Arglistige Täuschung, § 123 I 1. Fall BGB
Aufbau der Prüfung - Arglistige Täuschung, § 123 I 1. Fall BGB
Die arglistige Täuschung stellt einen Anfechtungsgrund dar und ist in § 123 I 1. Fall BGB geregelt. Die arglistige Täuschung setzt eine Täuschung über Tatsachen, Arglist, Widerrechtlichkeit und keinen Ausschluss voraus.
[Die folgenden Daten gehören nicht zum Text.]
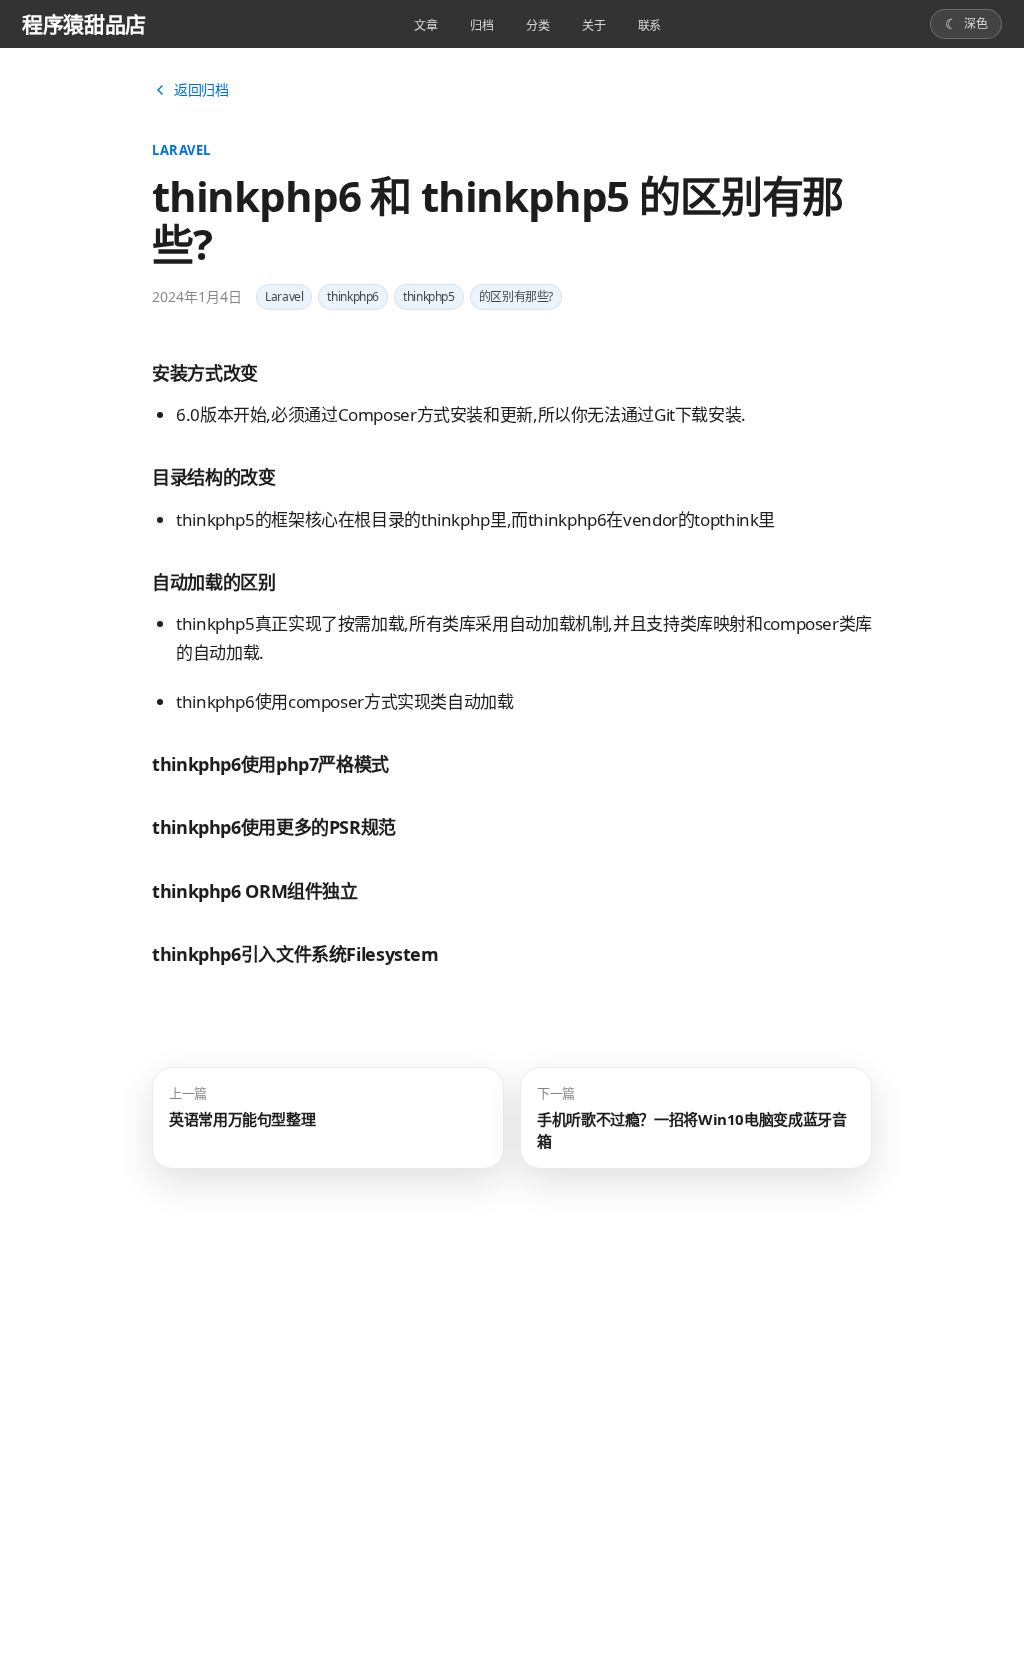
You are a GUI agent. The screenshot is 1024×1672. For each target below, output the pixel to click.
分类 (538, 25)
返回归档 (201, 89)
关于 (594, 25)
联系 (650, 25)
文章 (426, 25)
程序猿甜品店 (84, 24)
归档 (482, 25)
I. Täuschung über Tatsachen
Die arglistige Täuschung setzt zunächst eine Täuschung über Tatsachen voraus. Täuschung ist das Hervorrufen einer Fehlvorstellung, also eines Irrtums, über Tatsachen, wobei Tatsachen Umstände oder Vorgänge der Vergangenheit oder Gegenwart betreffen, die dem Beweise zugänglich sind. Beispiel: A bewirbt sich auf eine Stelle und ist schwanger. Dieses Mal fragt der Arbeitgeber die A gezielt nach einer Schwangerschaft. A lügt und sagt, sie sei nicht schwanger, und bekommt den Job. Als die Schwangerschaft offenbar wird, möchte der Arbeitgeber den Arbeitsvertrag wegen arglistiger Täuschung anfechten. Hier liegt eine Täuschung über Tatsachen vor, da die Schwangerschaft als Umstand der Gegenwart dem Beweis zugänglich ist und diesbezüglich eine Fehlvorstellung hervorgerufen wurde.
II. Arglist
Es muss sich weiterhin auch um eine arglistige Täuschung handeln. Arglist heißt Vorsatz, wobei alle Vorsatzarten erfasst werden (dolus directus 1. Grades als Absicht, aber auch dolus eventualis, also bedingter Vorsatz). Mithin können im Einzelfall auch Angaben 'ins Blaue hinein' eine arglistige Täuschung begründen.
III. Widerrechtlich
Ferner verlangt die arglistige Täuschung gemäß § 123 I 1. Fall BGB auch eine Widerrechtlichkeit. Dies ist ein ungeschriebenes Merkmal, welches entgegen der Systematik der Norm nicht nur auf die Drohung, sondern auch auf die arglistige Täuschung bezogen wird, um eine Rechtfertigungsmöglichkeit zu eröffnen. Beispiel: Recht zur Lüge. Ein solches Recht kann im Einzelfall gegeben sein. Im obigen Beispielsfall wird bei der Lüge über die Tatsache der Schwangerschaft angenommen, dass eine solche Lüge gerechtfertigt ist. Dies folgt aus dem Schutz von Ehe und Familie nach Art. 6 GG, aus der Menschenwürde gemäß Art. 1 GG sowie aus den Vorschriften, welche den Mutterschutz begründen. Dies muss allerdings anhand des Einzelfalls entschieden werden. Beispiel: A bewirbt sich auf die Stelle einer Röntgenassistentin und lügt über ihre Schwangerschaft. Dann kann dies Auswirkungen auf das ungeborene Kind haben, sodass der Schutz des ungeborenen Kindes schwerer wiegt als das Selbstbestimmungsrecht der Mutter.
IV. Kein Ausschluss
Zuletzt darf die zur Anfechtung berechtigende arglistige Täuschung nicht gemäß § 123 II BGB ausgeschlossen sein. Dies gilt dann, wenn die Täuschung durch einen Dritten erfolgt, der nicht im Lager des Erklärenden steht. Beispiel: A verkauft B ein Auto und ein wildfremder Dritter flüstert B tolle Eigenschaften des Autos ins Ohr, die nicht stimmen, dann muss A sich dieses Verhalten nicht zurechnen lassen, sodass B ihm gegenüber nicht die arglistige Täuschung als Anfechtungsgrund verwenden kann. Dies ändert sich jedoch, wenn dem B einer der Angestellten des A diese Lügen auftischt. Denn er steht in dem Lager des A, sodass A sich das Verhalten des Angestellten zurechnen lassen muss.